Sets drop down gracefully as Jo’s mind calls up a scene, from the cosy March household to Parisian ballrooms. It’s a large story, and the musical numbers and reprises closely follow the book, adapted for the stage by Sean Hartley.
Meg (Krystle Armstrong), the oldest March girl, is a dreamer. Jo (Victoria Elem-Huston), the second oldest, is headstrong and tomboyish. Beth (Michaela Koerner), the next one in age, is a homebody and fragile. Amy (Shanna Marie Palmer), the youngest, is charming but self-centered, and at 12 is too young to grasp subtleties in conversation.
They grow into young womanhood during the show. “It was fun,” Elem-Huston said, “to focus on being a 15-year-old girl and then feel the transition and move into my actual age group, the mid-20s.”
Though she’s proposed to by Laurie, (Dane Stokinger), her handsome neighbor in Concord, Jo turns down his proposal of marriage and falls in love with a man twice her age, Professor Bhaer (Chad Jennings).

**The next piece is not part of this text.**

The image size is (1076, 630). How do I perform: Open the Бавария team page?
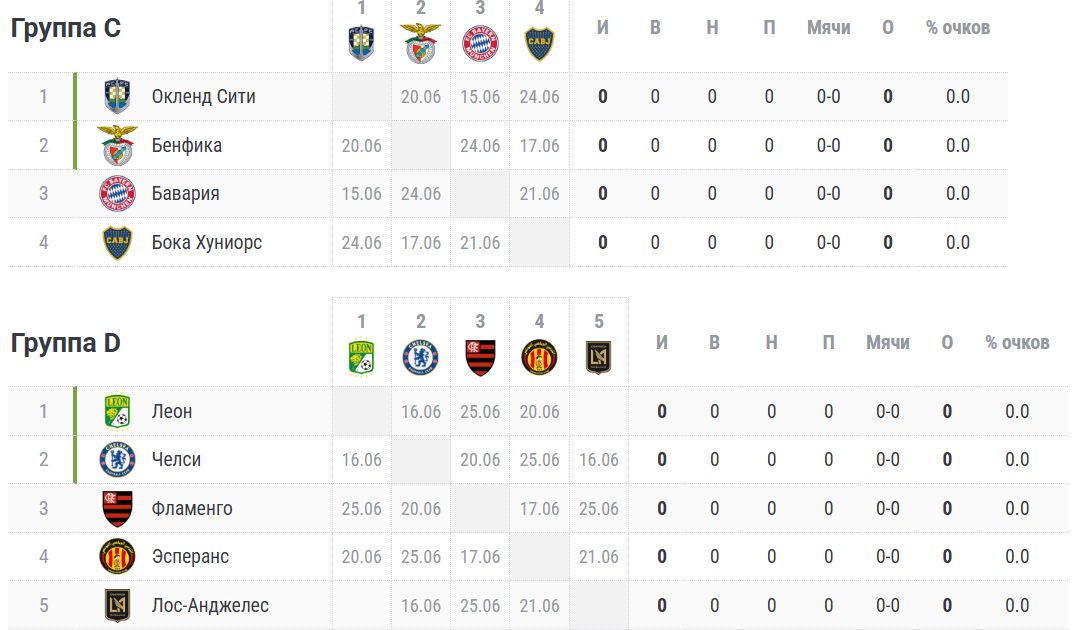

The actress has a comedic and romantic duet with Bhaer called “I’m Not Perfect,” telling him her shortcomings. Other memorable tunes include Jo’s anthem of independence, “There’s a World Out There,” and Marmee’s metaphors for her daughters, “I Have a Garden.”
“They say in musical theater that characters sing when they can no longer speak,” said Elem-Huston.